→ Stated task
Copy the class attribute documentation from "A dictionary containing" to "in version 3.12.", renaming "metaclasses" to "metatypes" throughout.
[Begin Text]
A tuple containing the class’s bases. In most cases, for a class defined as class X(A, B, C), X.__bases__ will be exactly equal to (A, B, C).

type.__doc__

The class’s documentation string, or None if undefined. Not inherited by subclasses.

type.__annotations__

A dictionary containing variable annotations collected during class body execution. For best practices on working with __annotations__, please see Annotations Best Practices.

Caution

Accessing the __annotations__ attribute of a class object directly may yield incorrect results in the presence of metaclasses. In addition, the attribute may not exist for some classes. Use inspect.get_annotations() to retrieve class annotations safely.

type.__type_params__

A tuple containing the type parameters of a generic class.

Added in version 3.12.

type.__static_attributes__

A tuple containing names of attributes of this class which are assigned through self.X from any function in its body.

Added in version 3.13.

type.__firstlineno__

The line number of the first line of the class definition, including decorators. Setting the __module__ attribute removes the __firstlineno__ item from the type’s dictionary.

Added in version 3.13.

type.__mro__

The tuple of classes that are considered when looking for base classes during method resolution.

3.2.10.2. Special methods

In addition to the special attributes described above, all Python classes also have the following two methods available:

type.mro()

This method can be overridden by a metaclass to customize the method resolution order for its instances. It is called at class instantiation, and its result is stored in __mro__.

type.__subclasses__()
[End Text]
[Begin Raw data]
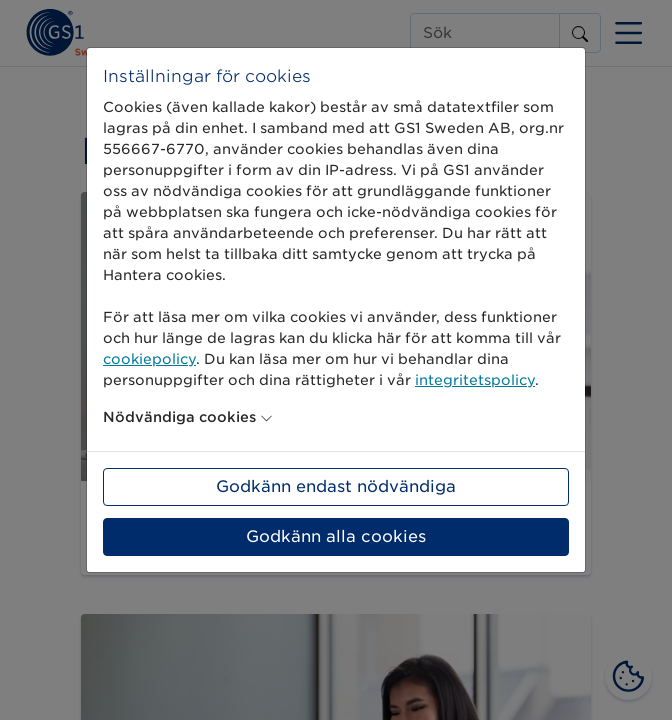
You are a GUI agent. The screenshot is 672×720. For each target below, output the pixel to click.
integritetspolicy (475, 380)
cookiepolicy (149, 359)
[End Raw data]
→ Exercise response
A dictionary containing variable annotations collected during class body execution. For best practices on working with __annotations__, please see Annotations Best Practices.

Caution

Accessing the __annotations__ attribute of a class object directly may yield incorrect results in the presence of metatypes. In addition, the attribute may not exist for some classes. Use inspect.get_annotations() to retrieve class annotations safely.

type.__type_params__

A tuple containing the type parameters of a generic class.

Added in version 3.12.